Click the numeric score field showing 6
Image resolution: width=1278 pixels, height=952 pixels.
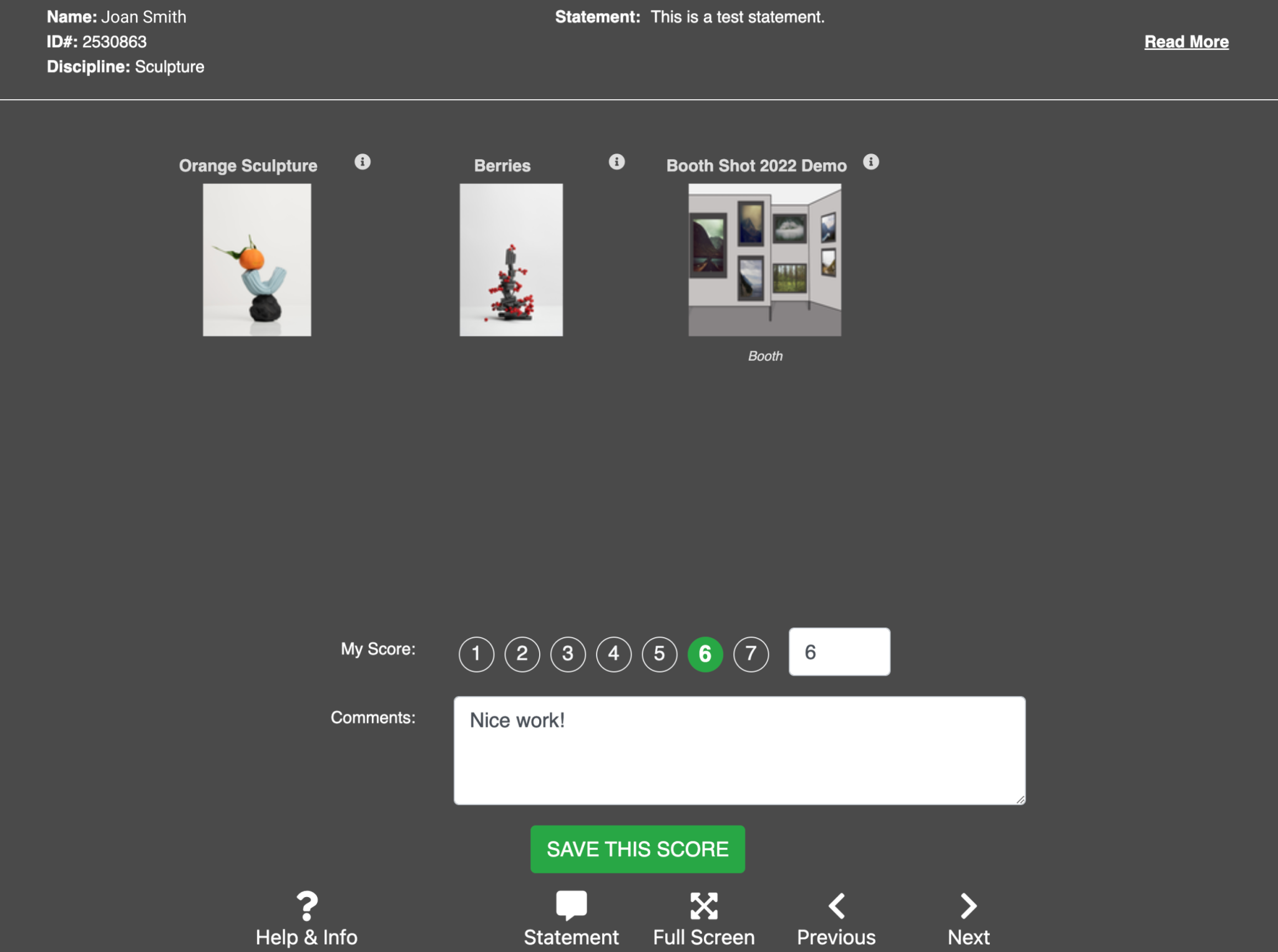[839, 651]
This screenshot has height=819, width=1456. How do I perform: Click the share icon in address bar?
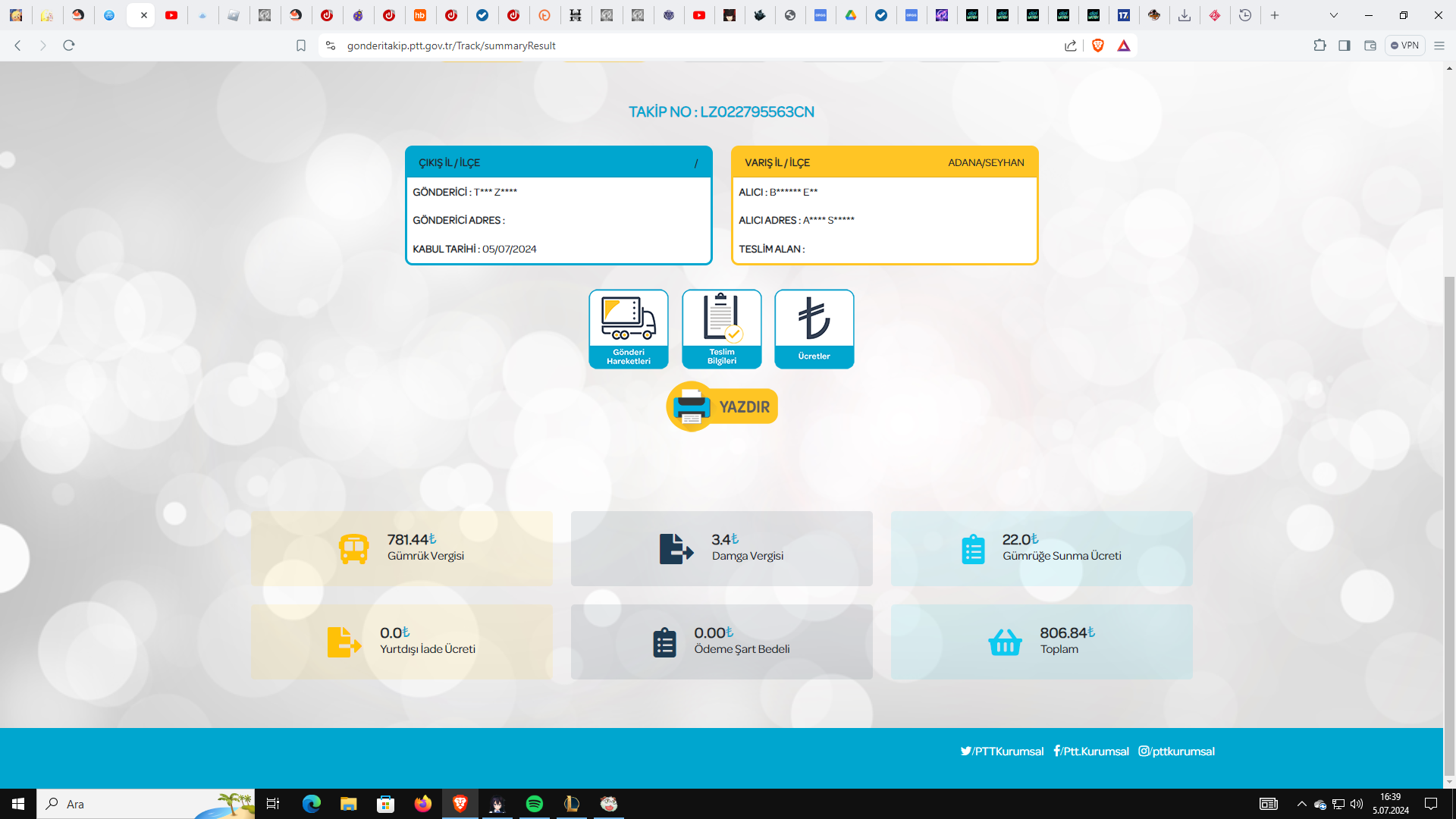click(x=1070, y=46)
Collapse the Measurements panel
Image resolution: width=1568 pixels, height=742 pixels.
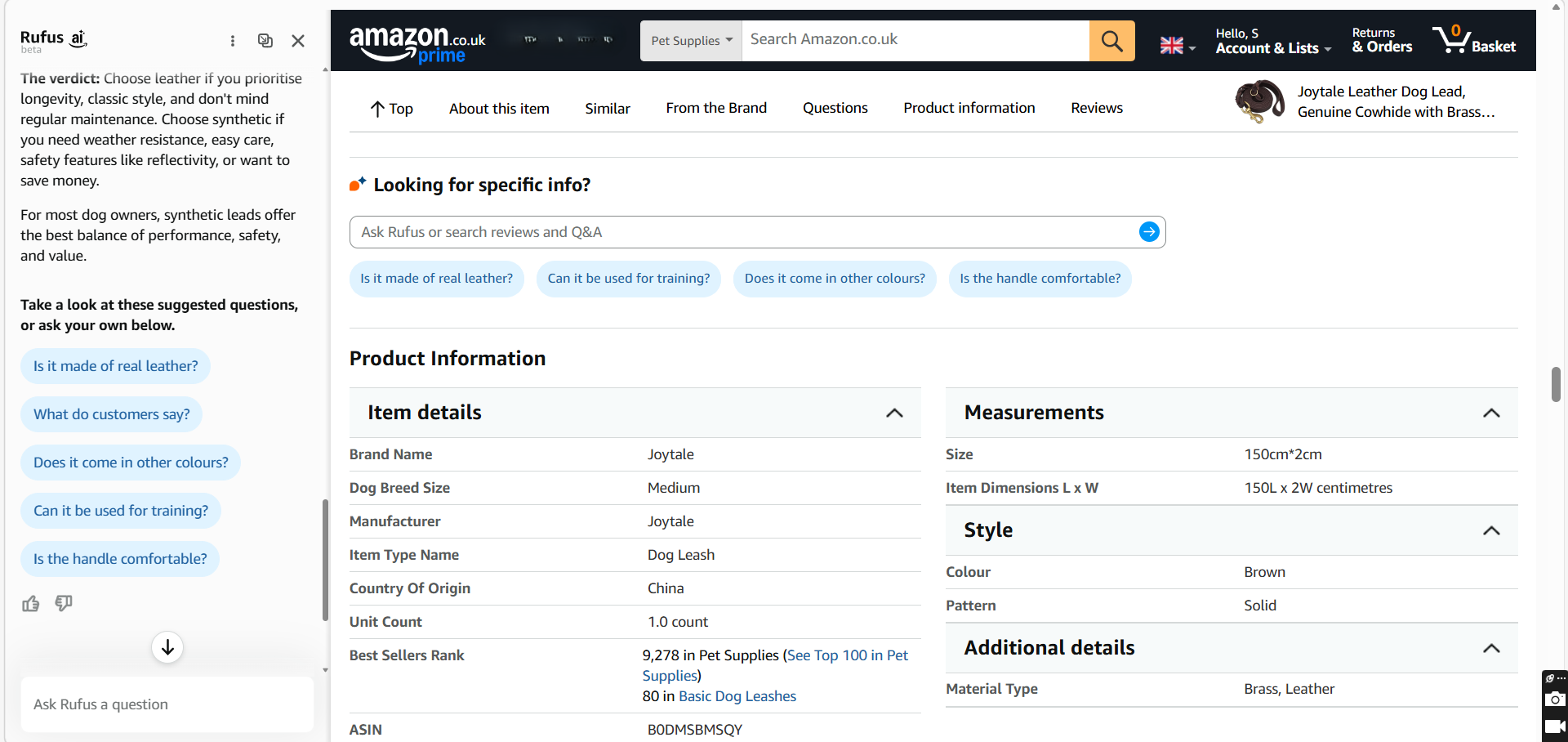[x=1492, y=413]
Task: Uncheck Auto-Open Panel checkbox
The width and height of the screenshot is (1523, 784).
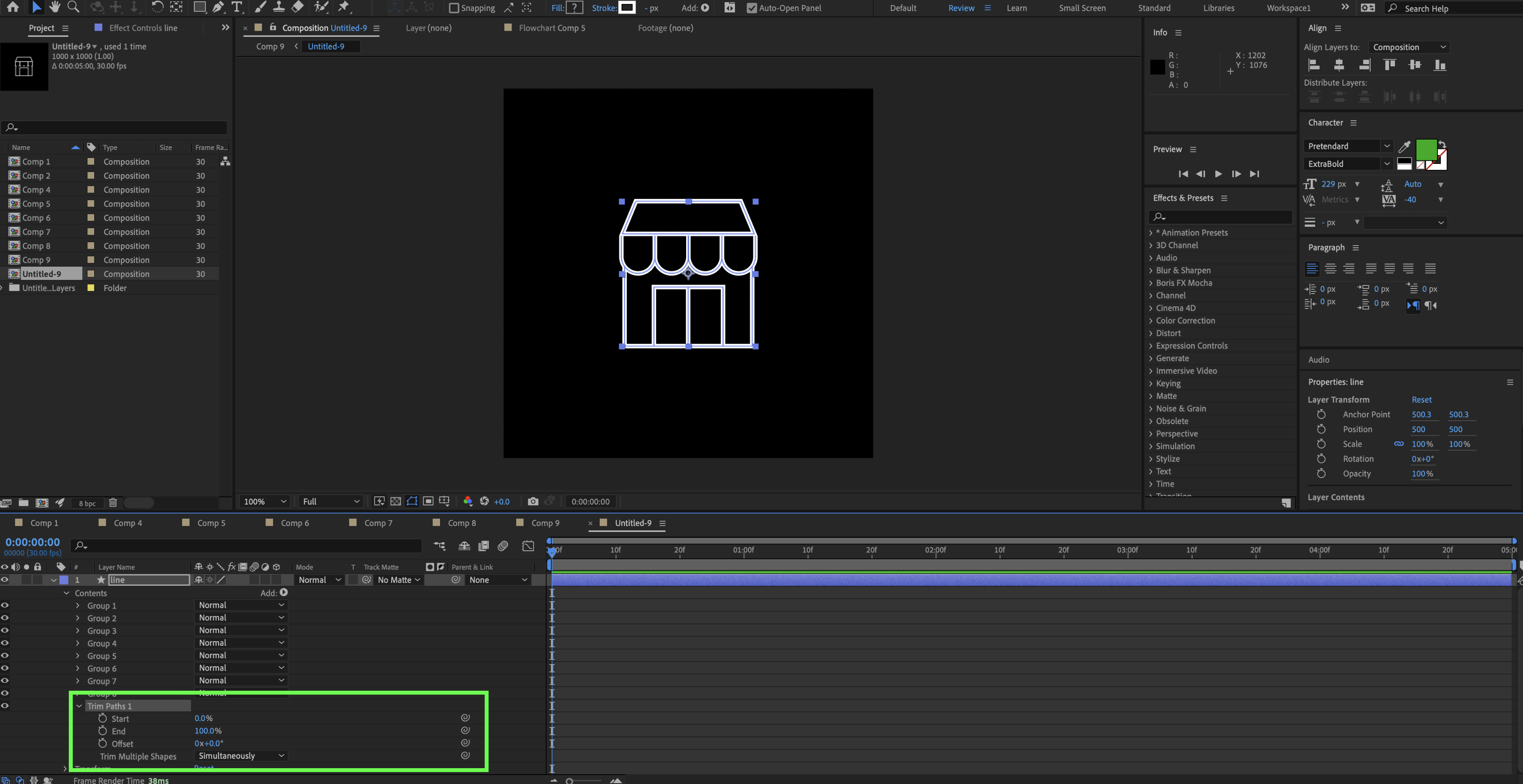Action: pos(752,8)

__________

YOUR INSTRUCTIONS: Your answer should reproduce every line of the data verbatim and include no images.

ANSWER BELOW:
Click the numeric score field showing 6
Image resolution: width=1278 pixels, height=952 pixels.
[839, 651]
This screenshot has height=819, width=1456. How do I perform: Click the share icon in address bar?
click(x=1070, y=46)
Collapse the Measurements panel
Image resolution: width=1568 pixels, height=742 pixels.
[x=1492, y=413]
Task: Uncheck Auto-Open Panel checkbox
The width and height of the screenshot is (1523, 784).
Action: pos(752,8)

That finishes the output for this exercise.